*EXTRACTED INFORMATION*
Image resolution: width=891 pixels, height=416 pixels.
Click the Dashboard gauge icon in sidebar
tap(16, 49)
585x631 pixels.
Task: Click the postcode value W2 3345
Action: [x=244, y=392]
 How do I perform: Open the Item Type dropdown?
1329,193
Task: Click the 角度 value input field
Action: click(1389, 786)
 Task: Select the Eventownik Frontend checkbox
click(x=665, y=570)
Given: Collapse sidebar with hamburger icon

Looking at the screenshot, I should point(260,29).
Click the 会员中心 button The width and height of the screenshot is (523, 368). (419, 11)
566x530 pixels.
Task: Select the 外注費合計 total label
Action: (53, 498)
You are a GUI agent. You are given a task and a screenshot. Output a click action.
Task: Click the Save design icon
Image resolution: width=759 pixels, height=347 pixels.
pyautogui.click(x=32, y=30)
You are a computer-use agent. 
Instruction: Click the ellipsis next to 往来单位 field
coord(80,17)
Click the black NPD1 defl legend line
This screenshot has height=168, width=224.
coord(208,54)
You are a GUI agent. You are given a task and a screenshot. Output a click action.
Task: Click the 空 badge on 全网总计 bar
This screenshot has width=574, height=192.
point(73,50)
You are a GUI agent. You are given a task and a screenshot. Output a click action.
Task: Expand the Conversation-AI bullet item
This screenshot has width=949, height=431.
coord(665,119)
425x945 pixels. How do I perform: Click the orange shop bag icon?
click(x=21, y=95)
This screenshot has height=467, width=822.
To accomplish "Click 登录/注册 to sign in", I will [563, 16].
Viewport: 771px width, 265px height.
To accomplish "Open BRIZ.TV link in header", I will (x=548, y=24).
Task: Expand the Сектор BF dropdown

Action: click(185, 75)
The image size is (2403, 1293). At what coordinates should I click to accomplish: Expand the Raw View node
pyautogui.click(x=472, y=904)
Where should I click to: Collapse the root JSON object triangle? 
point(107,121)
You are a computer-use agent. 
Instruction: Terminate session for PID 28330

*THE REQUEST*
Edit the records above by changing every "GUI agent" to "desktop agent", and reproduce all the lines with nothing else altered.

*THE RESULT*
Image resolution: width=891 pixels, height=416 pixels.
Click the Dashboard gauge icon in sidebar
tap(16, 49)
585x631 pixels.
Task: Click the postcode value W2 3345
Action: [x=244, y=392]
 How do I perform: Open the Item Type dropdown?
1329,193
Task: Click the 角度 value input field
Action: click(1389, 786)
 Task: Select the Eventownik Frontend checkbox
click(x=665, y=570)
Given: Collapse sidebar with hamburger icon

Looking at the screenshot, I should point(260,29).
Click the 会员中心 button The width and height of the screenshot is (523, 368). (419, 11)
566x530 pixels.
Task: Select the 外注費合計 total label
Action: (53, 498)
You are a desktop agent. You are given a task and a screenshot. Output a click action.
Task: Click the Save design icon
Image resolution: width=759 pixels, height=347 pixels.
pyautogui.click(x=32, y=30)
You are a computer-use agent. 
Instruction: Click the ellipsis next to 往来单位 field
coord(80,17)
Click the black NPD1 defl legend line
This screenshot has height=168, width=224.
coord(208,54)
You are a desktop agent. You are given a task and a screenshot. Output a click action.
Task: Click the 空 badge on 全网总计 bar
This screenshot has width=574, height=192.
point(73,50)
You are a desktop agent. You are given a task and a screenshot. Output a click action.
Task: Expand the Conversation-AI bullet item
This screenshot has width=949, height=431.
coord(665,119)
425x945 pixels. How do I perform: Click the orange shop bag icon?
click(x=21, y=95)
This screenshot has height=467, width=822.
To accomplish "Click 登录/注册 to sign in", I will [563, 16].
Viewport: 771px width, 265px height.
To accomplish "Open BRIZ.TV link in header", I will (x=548, y=24).
Task: Expand the Сектор BF dropdown

Action: click(185, 75)
The image size is (2403, 1293). At what coordinates should I click to accomplish: Expand the Raw View node
pyautogui.click(x=472, y=904)
Where should I click to: Collapse the root JSON object triangle? 
point(107,121)
You are a computer-use agent. 
Instruction: Terminate session for PID 28330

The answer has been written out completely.